As is the case for most cultures, Mexican folklore is an integral part of the Mexican national identity. Weaving their way through the common psyche of the Mexican people, stories, legends, superstitions, proverbs and customs all form part of Mexican folklore. According to Richard Goodman on the University of Texas in Austin website, folklore is the foundation where common values and morals are spread and reaffirmed in a society. Studying Mexican folklore is like the unofficial guidebook to becoming Mexican. Study its secrets, stories and understand its proverbs and you will go a long way to understanding more about the culture and its people too.

Mexican Folklore at a Glance

Stories and Legends of Mexican Folklore
There are many stories and legends related to Mexican folklore, although perhaps the most famous is that of La Llorona (the Crying Woman), who continues to feature in songs, art, literature and movies, having become an iconic figure.
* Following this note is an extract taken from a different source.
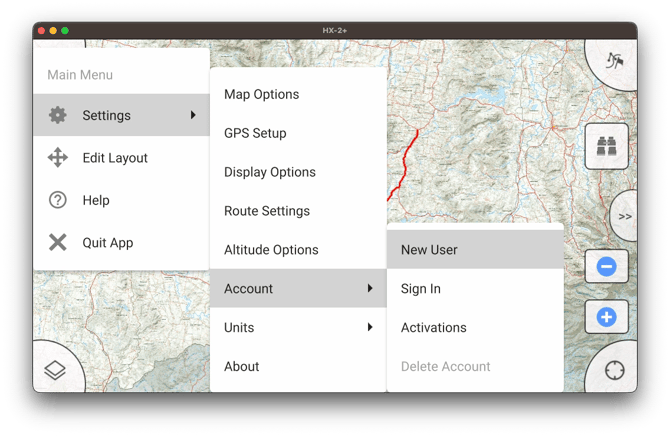
Task: Zoom in with the plus button
Action: [x=606, y=318]

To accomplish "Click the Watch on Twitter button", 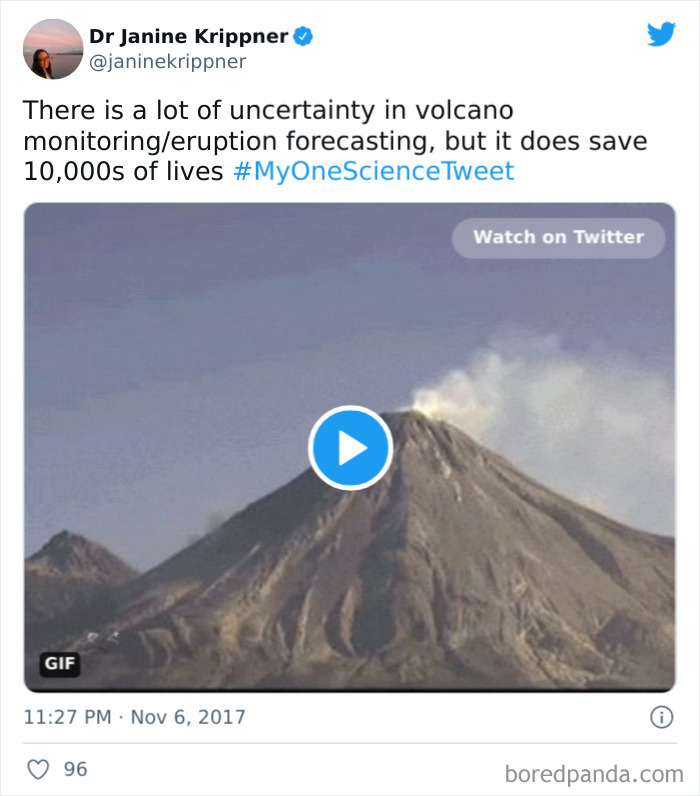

La Llorona is a legend about a woman who appears as an apparition, or simply the sound of her cries, as she seeks her lost child. According to Mexican folklore, she usually makes her presence felt around midnight on deserted streets or by river beds. There is no consensus about what happen to her child; some legends say that she killed her child, others that the child was kidnapped, while others claim she committed suicide after her child was taken from her.
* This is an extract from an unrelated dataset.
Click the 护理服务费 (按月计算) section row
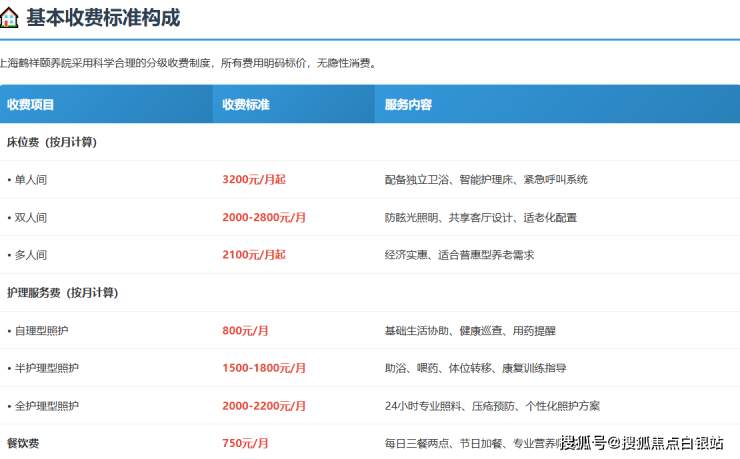740x459 pixels. pyautogui.click(x=62, y=293)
Superstitions and notions about how to protect yourself from witchcraft and curses is also a common feature of Mexican Folklore. There are so many Mexican superstitions to choose from that it would take too long here. They can range from benign superstitions such as if you see a dog sleeping on its back with its mouth open, you are about to receive a visitor or that you will get indigestion if you shave immediately after dining, to more sinister superstitions such as if you cut a baby’s nails before his or her first birthday, the baby will go blind or a bird that flies into your house means a death in the family.

In response to Mexico’s love of superstition, there are many remedies available in Mexico to appease the effect of exposure to bad luck or a curses. One such “cure” is the gifting of milagros, which are folk charms for healing and good luck in the form of a variety of shapes and sizes from suns, moons, hearts, birds and more. These objects can be flat, three dimensional, to hang on your wall, keep in your purse or next to your bed.

Proverbs (Dichos)
Common saying or “dichos” in Spanish also contribute to Mexican folklore. Here are some fun examples:

1. “La casa no descansa en la tierra sino en la mujer”
Simply put: “The house doesn’t rest on the earth but on a woman”
That the woman is foundation for the household.

2. “Al mal tiempo, buena cara”
Translated as: ”Towards bad times, give a good face”
Meaning always give a smile or put a positive face to any bad situation

3. “Camarón que se duerme se lo lleva la corriente”
In translation, this means: “The Shrimp that sleeps gets carried by the tide”
In other words, if you snooze, you lose.

The Mexican Lottery
Many of the characters from Mexican folklore feature in the traditional game of the Mexican lottery which is a lot like bingo/lotto except that the numbers are substituted for images. These images are things like a cockerel, mermaid, lobster, the sun, the moon and other images that related to popular Mexican folklore.

Mexican Folklore is so rich and colorful, it will take you 10 lifetimes of vacations to Mexico to grow bored of the Mexican culture.